Kemudian 2019 Jimmy juga pernah menyerang tukang Tamsi (50) warga Kertapati Palembanh juru parkir menggunakan air keras di seputaran pasar Cinde Palembang.

Preman yang mengaku tidak tamat SD juga pernah di tahan 7 tahun penjara karena terlibat kasus pembunuhan.

Keluar penjara aku tidak ada kerja jadi tukang parkir emosi waktu mau di terribkan dishun aku pukul mobilnya pakai senjata tajam aku Jimmy.
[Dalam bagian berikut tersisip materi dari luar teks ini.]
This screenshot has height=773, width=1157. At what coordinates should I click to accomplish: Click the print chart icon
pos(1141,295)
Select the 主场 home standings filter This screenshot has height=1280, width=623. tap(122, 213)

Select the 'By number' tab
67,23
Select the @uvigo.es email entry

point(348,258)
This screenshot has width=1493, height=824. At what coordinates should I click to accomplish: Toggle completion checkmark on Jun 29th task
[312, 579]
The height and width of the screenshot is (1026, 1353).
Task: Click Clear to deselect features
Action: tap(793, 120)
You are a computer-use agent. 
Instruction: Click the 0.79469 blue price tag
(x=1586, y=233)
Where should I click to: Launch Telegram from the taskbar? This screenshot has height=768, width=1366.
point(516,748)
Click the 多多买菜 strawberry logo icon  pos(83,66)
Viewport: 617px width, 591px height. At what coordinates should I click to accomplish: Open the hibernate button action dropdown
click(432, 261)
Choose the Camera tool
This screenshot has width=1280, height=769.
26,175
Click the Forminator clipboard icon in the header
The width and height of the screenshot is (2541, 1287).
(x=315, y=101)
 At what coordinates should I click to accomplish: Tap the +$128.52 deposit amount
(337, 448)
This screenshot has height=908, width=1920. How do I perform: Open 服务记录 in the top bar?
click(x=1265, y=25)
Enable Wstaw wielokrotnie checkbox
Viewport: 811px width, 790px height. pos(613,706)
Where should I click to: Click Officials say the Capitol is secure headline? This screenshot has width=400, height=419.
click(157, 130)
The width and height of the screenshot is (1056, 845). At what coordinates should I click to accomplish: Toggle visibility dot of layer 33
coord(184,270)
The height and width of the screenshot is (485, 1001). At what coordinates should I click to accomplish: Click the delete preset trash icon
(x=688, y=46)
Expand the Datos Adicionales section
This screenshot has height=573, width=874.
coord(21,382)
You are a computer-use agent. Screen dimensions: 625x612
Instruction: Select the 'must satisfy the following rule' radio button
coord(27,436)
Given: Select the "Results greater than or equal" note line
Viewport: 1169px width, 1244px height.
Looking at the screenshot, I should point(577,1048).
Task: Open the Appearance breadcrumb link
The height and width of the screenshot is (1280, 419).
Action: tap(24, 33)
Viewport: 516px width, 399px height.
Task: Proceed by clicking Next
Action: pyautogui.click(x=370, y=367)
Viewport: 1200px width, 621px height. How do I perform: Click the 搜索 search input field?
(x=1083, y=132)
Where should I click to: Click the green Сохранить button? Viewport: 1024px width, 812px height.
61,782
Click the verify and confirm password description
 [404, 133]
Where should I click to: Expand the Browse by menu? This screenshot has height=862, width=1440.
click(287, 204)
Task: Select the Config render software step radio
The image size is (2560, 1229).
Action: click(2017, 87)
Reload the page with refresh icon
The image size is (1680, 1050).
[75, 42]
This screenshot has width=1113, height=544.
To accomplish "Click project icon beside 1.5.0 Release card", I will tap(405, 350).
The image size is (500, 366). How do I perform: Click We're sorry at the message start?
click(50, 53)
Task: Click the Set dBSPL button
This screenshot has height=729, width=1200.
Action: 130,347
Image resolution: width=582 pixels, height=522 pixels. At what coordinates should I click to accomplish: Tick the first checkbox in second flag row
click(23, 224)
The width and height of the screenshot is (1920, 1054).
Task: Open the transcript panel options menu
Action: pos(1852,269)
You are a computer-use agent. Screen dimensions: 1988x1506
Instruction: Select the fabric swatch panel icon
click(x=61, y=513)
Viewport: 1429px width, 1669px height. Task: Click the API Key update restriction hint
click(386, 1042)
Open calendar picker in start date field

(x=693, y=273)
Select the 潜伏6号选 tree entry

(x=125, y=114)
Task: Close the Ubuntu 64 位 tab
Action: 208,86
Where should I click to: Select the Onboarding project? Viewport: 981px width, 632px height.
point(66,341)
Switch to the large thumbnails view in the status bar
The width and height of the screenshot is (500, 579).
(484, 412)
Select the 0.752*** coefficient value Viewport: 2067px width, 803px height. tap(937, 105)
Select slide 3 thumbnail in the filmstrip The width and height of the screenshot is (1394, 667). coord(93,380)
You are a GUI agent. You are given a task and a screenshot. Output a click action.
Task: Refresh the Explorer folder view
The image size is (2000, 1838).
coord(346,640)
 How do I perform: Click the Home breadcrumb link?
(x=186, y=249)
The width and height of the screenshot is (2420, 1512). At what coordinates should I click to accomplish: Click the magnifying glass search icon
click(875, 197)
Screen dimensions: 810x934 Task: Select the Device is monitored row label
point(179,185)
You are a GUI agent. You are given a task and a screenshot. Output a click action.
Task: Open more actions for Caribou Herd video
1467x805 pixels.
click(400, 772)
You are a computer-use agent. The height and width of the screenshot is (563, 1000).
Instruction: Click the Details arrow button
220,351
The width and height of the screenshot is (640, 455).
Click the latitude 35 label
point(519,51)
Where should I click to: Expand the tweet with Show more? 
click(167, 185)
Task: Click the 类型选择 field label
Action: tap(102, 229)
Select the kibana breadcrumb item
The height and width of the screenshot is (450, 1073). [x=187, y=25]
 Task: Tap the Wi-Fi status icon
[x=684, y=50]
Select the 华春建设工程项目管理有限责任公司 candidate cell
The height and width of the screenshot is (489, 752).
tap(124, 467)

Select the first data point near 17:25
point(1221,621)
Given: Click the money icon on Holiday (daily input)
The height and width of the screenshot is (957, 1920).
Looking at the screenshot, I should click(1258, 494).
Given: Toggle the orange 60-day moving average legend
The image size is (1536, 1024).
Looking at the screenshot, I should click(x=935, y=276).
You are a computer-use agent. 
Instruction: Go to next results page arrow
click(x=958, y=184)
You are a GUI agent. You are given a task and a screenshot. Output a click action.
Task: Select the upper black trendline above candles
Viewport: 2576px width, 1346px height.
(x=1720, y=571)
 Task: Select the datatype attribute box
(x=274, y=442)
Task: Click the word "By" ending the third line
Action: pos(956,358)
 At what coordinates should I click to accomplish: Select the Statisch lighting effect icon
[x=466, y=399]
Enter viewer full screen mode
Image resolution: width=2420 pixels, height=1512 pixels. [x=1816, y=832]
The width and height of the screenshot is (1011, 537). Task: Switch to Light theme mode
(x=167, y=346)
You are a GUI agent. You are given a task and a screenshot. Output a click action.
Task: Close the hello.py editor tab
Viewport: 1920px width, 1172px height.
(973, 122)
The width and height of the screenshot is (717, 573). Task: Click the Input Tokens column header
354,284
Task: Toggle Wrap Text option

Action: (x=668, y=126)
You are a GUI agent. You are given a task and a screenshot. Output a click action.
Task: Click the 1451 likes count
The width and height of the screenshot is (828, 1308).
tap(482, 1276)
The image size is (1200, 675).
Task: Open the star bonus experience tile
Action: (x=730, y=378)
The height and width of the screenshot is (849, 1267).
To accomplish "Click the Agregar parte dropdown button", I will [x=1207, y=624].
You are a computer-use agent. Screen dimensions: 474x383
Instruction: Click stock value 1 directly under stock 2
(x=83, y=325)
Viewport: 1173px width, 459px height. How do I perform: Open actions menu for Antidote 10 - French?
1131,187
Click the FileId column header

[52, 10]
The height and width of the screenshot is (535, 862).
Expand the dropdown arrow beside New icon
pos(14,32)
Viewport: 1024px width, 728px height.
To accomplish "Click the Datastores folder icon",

Yang air keras atau cuka parah dia mau rebut lahan parkir aku jadi aku siram kena mukanya, melepuh dan cacat aku dapat informasinya, dan cuka parah aku beli dengan kawan," ujar tersangka.

"Kasubdit 3 Jatanras Kompol Suryadi menegaskan tersangka residivis kasus pembunuhan 1991 di tahan 7 penjara di tangkap unit 1 karena menyerang petugas dishub menggunakan sajam dan merusak kendaraannya 2018."Ujarnya.

Tersangka juga palaku penyerangan tukang parkir menggunakan air raksa atau keras yang mengakibatkan korban mengalami cacat.

"Selain menangkap Jimmy unit 1 Jatanras juga berhasil mengamankan barang bukti dua botol air keras dalam box motor saat di tangkap serta dua buah senjata tajam sebagai barang bukti yang di gunakan saat melakukan kejahatan."Ucapnya.

Akibat perbuatannya Jimmy Rio di jerat dengan pasal 351 khup tentang penganiayan dengan ancaman penjara di atas 5 tahun. (Iskandar Mirza)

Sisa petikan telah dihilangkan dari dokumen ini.